Кроме исторического толкования литературы, возможно и отношение к ней чисто-имманентное, т. е. такое, при котором ее освещаешь ее собственным светом, не уходишь в сторону от литературного произведения, а, напротив, остаешься исключительно в нем, проникаешь в него все глубже и глубже и пользуешься только теми материалами, какие дает оно само. Можно рассматривать художника в пределах его личности, безотносительно к стране и эпохе, вне условий исторического времени и пространства. О таком понимании искусства, о таком абсолютизме литературной критики, в кружке "Научного слова", под гостеприимным кровом Г.К. Рахманова [Рахманов Георгий Карпович (1873-1931) -- профессор Московского университета, издатель журнала "Научное слово" и газеты "Московская неделя" ("Московский еженедельник").], с пишущим эти строки не однажды вел оживленные беседы Василий Осипович. Он соглашался брать каждого человека и каждого писателя только на определенной долготе и широте; он, разумеется, не поступался ни одной пядью своей исторической позиции, -- но он понимал и другое мировоззрение, он чутко вслушивался и в другие мысли.
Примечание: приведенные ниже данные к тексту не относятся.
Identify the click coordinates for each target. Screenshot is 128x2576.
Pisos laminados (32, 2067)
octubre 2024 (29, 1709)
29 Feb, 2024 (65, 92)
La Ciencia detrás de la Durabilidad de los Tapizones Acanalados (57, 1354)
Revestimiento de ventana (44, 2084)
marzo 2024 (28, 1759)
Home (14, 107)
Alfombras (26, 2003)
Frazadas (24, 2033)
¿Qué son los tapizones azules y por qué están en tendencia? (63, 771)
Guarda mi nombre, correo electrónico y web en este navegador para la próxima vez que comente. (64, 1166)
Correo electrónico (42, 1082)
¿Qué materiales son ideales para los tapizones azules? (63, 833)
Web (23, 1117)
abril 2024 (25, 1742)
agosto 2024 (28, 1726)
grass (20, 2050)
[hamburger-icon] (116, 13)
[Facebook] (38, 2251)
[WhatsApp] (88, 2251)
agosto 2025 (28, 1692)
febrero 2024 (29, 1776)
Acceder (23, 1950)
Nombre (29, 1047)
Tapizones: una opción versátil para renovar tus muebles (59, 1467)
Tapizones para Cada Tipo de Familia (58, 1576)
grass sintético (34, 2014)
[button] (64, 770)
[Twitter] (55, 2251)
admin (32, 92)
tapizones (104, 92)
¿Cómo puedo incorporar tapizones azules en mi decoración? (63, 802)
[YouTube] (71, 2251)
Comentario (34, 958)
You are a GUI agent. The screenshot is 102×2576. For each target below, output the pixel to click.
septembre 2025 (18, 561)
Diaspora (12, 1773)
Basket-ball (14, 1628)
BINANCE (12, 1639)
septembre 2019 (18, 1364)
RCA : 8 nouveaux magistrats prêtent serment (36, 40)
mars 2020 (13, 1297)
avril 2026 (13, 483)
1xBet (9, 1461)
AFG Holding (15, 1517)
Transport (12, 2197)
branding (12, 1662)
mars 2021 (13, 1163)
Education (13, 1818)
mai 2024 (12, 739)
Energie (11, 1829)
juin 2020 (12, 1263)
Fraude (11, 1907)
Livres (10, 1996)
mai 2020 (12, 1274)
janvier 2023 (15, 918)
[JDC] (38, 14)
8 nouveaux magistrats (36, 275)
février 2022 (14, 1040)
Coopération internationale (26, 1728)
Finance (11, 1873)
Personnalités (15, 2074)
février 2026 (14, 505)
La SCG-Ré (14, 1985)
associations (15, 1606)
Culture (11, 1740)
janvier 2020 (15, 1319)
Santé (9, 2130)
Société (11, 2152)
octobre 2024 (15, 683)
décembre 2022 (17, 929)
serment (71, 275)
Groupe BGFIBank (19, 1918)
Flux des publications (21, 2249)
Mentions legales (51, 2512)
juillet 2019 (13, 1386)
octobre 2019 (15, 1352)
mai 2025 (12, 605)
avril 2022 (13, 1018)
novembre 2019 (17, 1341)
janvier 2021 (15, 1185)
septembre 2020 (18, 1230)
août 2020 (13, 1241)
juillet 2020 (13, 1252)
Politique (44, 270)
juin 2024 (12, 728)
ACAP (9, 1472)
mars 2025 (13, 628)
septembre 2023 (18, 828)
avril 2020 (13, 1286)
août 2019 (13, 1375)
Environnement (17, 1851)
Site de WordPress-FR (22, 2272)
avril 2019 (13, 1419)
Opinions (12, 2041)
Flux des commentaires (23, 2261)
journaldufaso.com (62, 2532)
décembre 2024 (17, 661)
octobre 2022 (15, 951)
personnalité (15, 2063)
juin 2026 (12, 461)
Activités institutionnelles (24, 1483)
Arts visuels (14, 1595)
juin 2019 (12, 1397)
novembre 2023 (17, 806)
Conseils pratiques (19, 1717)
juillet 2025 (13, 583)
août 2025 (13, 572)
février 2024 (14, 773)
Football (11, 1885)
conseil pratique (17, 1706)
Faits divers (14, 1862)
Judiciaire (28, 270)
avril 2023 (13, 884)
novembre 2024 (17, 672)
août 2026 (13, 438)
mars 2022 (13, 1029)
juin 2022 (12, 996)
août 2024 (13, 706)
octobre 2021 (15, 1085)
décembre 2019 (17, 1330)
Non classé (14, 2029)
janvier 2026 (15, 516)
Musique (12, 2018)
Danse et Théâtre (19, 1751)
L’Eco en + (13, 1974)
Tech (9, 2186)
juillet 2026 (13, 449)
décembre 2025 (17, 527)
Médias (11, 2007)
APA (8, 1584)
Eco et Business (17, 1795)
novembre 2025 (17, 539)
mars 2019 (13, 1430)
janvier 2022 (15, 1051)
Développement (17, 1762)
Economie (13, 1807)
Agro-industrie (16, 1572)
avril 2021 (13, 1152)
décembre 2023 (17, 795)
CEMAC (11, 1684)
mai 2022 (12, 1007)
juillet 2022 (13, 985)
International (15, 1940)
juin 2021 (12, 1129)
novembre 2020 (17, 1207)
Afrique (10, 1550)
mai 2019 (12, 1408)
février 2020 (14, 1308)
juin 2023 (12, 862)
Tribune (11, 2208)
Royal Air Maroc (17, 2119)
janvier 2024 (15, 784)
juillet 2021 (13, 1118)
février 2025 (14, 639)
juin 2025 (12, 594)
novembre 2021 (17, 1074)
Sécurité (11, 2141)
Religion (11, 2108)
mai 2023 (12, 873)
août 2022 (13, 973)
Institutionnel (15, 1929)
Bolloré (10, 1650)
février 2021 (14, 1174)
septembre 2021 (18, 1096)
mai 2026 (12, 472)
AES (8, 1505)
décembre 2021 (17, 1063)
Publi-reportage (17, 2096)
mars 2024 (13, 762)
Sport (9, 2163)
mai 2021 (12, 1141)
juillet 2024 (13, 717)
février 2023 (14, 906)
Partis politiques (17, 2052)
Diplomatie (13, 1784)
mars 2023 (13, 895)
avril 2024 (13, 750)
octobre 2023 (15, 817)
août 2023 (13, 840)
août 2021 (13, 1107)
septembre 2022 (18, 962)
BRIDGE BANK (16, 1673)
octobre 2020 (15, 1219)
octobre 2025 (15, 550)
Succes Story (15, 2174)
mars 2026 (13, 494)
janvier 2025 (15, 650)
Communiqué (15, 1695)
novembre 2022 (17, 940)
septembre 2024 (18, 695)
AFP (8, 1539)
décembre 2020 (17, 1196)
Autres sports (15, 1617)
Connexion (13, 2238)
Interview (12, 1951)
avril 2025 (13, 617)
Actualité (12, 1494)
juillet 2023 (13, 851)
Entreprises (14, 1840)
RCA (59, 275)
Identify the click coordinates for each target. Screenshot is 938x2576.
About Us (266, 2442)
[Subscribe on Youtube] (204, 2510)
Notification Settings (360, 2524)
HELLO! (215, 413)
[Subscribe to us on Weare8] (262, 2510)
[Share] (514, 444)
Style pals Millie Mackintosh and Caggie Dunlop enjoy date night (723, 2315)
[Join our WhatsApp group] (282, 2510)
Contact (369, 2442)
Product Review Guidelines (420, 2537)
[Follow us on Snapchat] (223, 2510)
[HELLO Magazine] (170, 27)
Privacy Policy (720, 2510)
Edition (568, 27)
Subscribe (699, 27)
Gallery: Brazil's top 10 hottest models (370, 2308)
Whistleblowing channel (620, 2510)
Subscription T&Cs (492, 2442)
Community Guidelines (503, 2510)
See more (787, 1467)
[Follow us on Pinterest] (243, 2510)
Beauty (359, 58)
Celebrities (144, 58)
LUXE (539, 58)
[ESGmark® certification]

И он говорит, что во всяком случае они представляют для него, уже как для историка, значительный интерес и что, может быть, при характеристике новейшего периода русской жизни ему придется отметить и подобное, не совсем традиционное отношение к нашей художественной литературе, он указывал даже, что есть одна родственная почва, на которой он со своим диспутантом может сойтись вполне... И не было большей поучительности, чем с этим историком разговаривать о внеисторических моментах и методах. И он хотел еще и еще вернуться к этой заинтересовавшей его теме. Но смерть отнимает у нас наших собеседников, она не дает окончить разговора... И теперь, когда навсегда замолкли умные уста Василия Осиповича, в виде неискусной благодарности за то бодрящее, что пришлось из них слышать, один из его собеседников, не-историк, посвящает его памяти свои посильные страницы...
Печатается по: В. О. Ключевский. Характеристики и воспоминания. М., 1912. С. 117-144.